I pretty much immediately went to bed after returning from the trip out to Kamakura and Enoshima, but even though I was dead tired I had so much fun.

Monday I went out with my Korean, Thai, Chinese and one American to go drinking. We ending up being SO drunk. I'm told there are photos, but I don't particularly recall them... I
was that drunk. In fact, I slipped down the stairs on my way into the train station (in my defense: it was raining), slid down half the flight on my butt, and sat there giggling for a minute. I think I'm done with the drunk thing from now on :P At leas the whole over-doing it thing, anyway. That being said, it was great to let loose with friends again :D




After that the week started picking up again, and as per the norm I had lots of homework to keep me occupied. Honestly though, I don't really mind it. I can obviously notice my skill increasing, and that's really encouraging.

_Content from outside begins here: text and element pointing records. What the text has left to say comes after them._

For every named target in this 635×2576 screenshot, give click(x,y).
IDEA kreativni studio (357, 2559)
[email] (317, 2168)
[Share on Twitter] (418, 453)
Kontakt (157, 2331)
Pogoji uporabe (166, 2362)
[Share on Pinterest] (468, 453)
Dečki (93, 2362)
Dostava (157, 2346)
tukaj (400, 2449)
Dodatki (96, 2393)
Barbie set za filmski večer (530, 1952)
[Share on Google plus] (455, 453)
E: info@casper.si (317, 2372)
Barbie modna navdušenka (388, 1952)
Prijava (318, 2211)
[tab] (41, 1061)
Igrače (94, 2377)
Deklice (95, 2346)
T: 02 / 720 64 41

Friday there was an opportunity to hang out with some Japanese people in a curry cooking class held by the school. I took the opportunity to use my Japanese in "real life" and we all cooked yummy curry!
The Japanese girl we were with spoke really good English, but for the most part we tried to use Japanese and I got along better than I though I would :)






On Monday (11/29) I went over to the guest house of one my American friends for her dinner party thing she was holding with a bunch of her friends from the guest house. There were a variety of nationalities present in the guest house, including a fair amount of Japanese students/young people (the guest house is pretty cheap) which was an unexpected treat!

It feels so weird to think that it's already December. Soon this semester will be over, and I've got conversation exams and finals coming up soon already. The semester will be over in 3 weeks, and then I'll have a winter break. I'm not 100% sure what I want to do but I'll figure something out at some point. I still have some time.

Well, it's gotten late, so I'm gonna crash. I've got plans with a friend in the morning, so I need to get up early. Night!